Material
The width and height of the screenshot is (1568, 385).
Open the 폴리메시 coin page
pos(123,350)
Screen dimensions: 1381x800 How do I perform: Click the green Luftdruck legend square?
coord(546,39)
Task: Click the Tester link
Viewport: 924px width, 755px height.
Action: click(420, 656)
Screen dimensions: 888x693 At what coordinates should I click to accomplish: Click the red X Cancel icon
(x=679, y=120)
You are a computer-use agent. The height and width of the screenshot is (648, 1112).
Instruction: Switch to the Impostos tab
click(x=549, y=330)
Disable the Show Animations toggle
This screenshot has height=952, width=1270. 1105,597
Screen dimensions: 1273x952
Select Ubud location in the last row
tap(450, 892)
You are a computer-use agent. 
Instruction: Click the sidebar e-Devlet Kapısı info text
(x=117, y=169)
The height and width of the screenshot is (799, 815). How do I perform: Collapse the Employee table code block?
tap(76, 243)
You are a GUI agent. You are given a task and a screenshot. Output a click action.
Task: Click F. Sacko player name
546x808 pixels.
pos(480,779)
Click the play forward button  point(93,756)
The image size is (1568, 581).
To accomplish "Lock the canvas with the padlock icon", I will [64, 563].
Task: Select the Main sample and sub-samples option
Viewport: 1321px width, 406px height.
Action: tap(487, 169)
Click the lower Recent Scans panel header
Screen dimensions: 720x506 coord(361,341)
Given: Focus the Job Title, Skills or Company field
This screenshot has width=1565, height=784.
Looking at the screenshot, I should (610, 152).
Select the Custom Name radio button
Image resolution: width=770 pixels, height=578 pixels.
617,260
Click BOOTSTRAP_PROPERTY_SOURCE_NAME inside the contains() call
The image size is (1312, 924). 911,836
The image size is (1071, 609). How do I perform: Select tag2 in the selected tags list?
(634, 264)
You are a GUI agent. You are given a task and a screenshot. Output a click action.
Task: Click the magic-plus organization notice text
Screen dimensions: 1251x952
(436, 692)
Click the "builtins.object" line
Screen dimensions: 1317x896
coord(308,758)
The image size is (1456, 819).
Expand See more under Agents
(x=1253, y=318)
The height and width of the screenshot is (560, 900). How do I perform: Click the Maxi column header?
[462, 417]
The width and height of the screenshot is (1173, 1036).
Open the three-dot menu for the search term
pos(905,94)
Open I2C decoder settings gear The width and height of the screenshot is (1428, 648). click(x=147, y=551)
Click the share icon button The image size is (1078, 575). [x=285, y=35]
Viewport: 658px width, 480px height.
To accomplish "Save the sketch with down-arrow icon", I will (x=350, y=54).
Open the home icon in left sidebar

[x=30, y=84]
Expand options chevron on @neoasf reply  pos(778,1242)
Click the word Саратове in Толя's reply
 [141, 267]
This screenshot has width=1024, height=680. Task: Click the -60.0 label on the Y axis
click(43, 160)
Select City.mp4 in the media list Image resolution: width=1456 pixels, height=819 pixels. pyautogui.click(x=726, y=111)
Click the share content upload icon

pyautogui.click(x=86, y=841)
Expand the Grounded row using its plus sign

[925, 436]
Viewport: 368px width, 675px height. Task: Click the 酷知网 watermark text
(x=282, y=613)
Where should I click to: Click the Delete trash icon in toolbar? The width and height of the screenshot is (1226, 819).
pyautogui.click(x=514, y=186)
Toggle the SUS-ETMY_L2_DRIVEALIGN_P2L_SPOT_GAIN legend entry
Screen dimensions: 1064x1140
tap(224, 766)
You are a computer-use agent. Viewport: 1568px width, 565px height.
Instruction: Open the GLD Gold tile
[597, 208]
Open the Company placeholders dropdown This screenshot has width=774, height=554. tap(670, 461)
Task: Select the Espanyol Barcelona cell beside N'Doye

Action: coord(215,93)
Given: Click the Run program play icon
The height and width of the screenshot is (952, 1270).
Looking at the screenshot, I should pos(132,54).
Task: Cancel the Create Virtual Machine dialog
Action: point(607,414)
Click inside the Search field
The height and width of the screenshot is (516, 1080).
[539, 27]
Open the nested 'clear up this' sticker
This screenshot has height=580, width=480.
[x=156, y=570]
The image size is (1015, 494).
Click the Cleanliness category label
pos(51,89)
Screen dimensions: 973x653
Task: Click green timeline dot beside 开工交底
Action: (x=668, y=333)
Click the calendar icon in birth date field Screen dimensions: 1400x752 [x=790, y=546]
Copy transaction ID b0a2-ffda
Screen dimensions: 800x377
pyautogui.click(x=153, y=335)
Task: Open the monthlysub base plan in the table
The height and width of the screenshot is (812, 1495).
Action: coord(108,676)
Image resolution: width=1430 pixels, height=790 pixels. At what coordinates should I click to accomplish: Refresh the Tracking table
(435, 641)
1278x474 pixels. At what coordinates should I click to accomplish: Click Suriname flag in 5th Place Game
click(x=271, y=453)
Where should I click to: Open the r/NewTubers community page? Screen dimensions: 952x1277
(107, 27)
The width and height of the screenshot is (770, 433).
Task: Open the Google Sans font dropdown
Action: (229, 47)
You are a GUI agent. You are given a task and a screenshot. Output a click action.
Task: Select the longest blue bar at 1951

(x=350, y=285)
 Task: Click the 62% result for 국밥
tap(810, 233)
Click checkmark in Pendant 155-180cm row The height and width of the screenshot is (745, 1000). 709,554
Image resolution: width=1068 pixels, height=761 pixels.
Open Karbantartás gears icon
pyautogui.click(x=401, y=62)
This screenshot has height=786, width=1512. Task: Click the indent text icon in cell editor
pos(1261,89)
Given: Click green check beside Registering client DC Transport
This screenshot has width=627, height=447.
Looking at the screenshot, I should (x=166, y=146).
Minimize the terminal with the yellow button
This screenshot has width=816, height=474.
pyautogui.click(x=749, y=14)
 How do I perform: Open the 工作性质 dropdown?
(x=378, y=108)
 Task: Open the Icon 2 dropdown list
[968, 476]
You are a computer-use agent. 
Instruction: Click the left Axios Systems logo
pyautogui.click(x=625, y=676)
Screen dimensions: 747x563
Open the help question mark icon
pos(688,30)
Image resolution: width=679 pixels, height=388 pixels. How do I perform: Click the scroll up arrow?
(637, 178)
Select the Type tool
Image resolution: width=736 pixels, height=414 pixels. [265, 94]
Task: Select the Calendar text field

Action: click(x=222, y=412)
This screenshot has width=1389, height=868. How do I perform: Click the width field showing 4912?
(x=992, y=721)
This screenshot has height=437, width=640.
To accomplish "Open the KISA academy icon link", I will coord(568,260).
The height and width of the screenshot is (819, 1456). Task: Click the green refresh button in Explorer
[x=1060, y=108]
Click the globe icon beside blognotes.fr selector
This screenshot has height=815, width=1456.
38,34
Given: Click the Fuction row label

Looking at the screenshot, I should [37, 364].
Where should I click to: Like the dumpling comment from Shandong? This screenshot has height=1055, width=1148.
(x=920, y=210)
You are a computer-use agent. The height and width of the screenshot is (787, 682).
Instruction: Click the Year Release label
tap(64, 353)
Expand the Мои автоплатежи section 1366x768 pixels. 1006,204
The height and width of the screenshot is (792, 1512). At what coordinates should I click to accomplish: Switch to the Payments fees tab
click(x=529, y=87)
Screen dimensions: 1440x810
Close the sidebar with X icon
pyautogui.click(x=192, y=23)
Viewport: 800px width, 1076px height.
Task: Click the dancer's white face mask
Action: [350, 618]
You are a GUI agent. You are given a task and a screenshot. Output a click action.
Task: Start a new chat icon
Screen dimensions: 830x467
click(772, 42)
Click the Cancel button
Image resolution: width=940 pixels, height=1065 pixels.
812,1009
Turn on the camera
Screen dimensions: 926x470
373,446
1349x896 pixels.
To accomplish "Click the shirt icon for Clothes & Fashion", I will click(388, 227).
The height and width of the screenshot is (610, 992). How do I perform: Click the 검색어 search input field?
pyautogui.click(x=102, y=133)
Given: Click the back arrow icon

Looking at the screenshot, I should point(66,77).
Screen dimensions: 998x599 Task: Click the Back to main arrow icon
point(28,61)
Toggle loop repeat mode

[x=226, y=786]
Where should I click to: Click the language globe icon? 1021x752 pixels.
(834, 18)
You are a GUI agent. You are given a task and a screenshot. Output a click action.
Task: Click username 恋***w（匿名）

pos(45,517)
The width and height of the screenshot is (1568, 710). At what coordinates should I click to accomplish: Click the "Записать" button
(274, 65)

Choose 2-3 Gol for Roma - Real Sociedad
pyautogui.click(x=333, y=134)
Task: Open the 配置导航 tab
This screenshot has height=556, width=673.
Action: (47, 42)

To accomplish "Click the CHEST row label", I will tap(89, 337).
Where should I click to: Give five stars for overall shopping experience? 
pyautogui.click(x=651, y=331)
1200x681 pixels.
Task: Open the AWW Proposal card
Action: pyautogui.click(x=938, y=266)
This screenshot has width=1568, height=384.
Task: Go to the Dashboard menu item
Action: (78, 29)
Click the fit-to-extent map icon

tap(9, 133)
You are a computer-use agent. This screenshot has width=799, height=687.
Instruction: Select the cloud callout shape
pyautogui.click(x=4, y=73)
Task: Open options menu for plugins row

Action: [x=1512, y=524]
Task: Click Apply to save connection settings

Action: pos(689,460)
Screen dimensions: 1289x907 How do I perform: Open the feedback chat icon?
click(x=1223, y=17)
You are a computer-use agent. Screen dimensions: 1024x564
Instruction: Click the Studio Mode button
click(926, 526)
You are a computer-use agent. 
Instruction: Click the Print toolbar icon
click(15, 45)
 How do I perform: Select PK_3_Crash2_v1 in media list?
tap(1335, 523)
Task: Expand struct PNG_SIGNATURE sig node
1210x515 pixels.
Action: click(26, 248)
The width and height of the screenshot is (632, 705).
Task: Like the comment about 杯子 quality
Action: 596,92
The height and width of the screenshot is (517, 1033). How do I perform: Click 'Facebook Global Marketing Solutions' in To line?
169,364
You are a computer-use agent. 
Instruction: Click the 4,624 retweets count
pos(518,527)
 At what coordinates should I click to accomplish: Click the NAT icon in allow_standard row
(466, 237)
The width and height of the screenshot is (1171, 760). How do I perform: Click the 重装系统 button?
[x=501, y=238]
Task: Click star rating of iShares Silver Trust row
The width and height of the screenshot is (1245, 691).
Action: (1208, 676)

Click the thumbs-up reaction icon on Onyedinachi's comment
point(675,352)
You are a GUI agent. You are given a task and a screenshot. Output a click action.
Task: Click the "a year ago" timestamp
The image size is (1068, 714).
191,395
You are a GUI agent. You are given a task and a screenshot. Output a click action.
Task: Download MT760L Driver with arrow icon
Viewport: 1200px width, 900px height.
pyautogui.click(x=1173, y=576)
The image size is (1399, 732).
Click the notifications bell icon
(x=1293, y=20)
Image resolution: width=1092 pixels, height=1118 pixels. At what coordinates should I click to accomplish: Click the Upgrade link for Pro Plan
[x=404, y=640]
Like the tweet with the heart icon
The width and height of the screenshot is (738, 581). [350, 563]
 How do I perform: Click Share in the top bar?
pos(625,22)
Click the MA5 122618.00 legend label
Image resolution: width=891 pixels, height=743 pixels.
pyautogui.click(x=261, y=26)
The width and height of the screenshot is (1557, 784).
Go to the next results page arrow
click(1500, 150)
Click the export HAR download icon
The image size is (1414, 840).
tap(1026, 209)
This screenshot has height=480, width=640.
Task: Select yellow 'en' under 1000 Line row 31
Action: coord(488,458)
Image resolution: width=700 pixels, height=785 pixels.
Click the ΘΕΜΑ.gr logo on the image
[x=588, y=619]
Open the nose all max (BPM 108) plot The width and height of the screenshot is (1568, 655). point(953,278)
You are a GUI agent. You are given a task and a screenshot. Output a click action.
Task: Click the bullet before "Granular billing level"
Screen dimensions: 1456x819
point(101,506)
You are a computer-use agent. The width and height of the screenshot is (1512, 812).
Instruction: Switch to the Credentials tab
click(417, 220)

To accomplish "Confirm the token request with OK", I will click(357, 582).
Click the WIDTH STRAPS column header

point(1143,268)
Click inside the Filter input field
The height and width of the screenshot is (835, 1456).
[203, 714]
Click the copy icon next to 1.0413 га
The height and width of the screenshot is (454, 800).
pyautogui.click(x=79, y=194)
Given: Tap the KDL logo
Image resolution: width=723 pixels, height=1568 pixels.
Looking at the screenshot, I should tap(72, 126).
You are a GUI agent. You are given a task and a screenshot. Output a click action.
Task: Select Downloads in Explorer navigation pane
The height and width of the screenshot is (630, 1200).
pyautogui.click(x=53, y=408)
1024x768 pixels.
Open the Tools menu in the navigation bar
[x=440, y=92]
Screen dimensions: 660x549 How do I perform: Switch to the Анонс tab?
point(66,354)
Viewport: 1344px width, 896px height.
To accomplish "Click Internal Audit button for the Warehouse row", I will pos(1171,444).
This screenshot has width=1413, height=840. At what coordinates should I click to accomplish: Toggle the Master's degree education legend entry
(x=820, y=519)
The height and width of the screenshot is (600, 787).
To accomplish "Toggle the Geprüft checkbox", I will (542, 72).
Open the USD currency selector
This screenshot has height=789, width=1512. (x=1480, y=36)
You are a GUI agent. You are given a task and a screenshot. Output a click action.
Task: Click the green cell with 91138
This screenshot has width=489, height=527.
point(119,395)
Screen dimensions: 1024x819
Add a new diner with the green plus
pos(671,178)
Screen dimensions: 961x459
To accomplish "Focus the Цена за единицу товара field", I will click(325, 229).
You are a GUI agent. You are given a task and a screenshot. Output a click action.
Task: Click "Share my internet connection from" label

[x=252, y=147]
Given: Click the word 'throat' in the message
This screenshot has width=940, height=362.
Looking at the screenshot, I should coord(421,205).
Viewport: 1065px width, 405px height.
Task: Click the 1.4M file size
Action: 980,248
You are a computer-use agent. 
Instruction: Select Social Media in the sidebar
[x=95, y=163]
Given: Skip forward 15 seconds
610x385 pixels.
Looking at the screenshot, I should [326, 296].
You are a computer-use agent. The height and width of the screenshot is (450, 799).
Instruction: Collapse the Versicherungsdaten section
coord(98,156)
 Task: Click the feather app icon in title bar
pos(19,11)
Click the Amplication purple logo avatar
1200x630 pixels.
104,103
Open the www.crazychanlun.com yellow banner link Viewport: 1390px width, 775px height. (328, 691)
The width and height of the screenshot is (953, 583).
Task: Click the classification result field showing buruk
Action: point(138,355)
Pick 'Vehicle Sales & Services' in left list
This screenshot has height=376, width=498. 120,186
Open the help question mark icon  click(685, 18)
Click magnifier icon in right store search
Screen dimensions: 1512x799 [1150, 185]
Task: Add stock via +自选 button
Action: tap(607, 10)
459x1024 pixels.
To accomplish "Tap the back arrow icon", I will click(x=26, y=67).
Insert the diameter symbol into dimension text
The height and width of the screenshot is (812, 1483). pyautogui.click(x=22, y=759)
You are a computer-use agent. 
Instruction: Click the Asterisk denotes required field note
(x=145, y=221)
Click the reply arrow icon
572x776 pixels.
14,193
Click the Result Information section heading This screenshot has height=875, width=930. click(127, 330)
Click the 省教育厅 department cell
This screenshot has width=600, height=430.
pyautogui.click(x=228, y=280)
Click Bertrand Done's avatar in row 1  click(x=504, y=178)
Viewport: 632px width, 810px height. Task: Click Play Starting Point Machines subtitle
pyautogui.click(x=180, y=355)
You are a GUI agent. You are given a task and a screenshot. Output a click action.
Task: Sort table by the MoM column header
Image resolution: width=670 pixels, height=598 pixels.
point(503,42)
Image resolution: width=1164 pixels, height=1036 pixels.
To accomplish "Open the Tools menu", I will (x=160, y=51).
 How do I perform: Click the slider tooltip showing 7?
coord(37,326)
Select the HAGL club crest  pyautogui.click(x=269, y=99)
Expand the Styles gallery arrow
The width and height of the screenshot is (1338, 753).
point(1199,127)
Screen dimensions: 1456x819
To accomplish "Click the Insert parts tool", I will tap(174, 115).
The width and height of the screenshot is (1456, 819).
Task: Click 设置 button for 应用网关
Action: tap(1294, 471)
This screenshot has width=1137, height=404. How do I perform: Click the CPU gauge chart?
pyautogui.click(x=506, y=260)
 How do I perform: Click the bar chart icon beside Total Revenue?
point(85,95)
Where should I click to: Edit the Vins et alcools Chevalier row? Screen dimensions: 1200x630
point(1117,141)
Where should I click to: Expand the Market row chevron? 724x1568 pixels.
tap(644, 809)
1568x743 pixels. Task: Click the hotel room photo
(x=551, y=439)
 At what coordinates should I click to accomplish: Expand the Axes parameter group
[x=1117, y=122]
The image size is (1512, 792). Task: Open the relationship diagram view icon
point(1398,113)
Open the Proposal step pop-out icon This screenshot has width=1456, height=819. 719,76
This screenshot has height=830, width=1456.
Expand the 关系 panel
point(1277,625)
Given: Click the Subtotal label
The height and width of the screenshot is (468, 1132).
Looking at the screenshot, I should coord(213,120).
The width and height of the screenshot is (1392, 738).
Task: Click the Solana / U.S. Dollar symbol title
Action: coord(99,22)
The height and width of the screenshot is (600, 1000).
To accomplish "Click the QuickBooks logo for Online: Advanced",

What needs to be done
Starting at the line that contains "Click checkmark in" and ending at the line that contains "(x=378, y=108)", reproduce those lines with "yellow button" replaced by "amber button" and nothing else altered.

Response for this exercise
Click checkmark in Pendant 155-180cm row The height and width of the screenshot is (745, 1000). 709,554
Image resolution: width=1068 pixels, height=761 pixels.
Open Karbantartás gears icon
pyautogui.click(x=401, y=62)
This screenshot has height=786, width=1512. Task: Click the indent text icon in cell editor
pos(1261,89)
Given: Click green check beside Registering client DC Transport
This screenshot has width=627, height=447.
Looking at the screenshot, I should (x=166, y=146).
Minimize the terminal with the amber button
This screenshot has width=816, height=474.
pyautogui.click(x=749, y=14)
 How do I perform: Open the 工作性质 dropdown?
(x=378, y=108)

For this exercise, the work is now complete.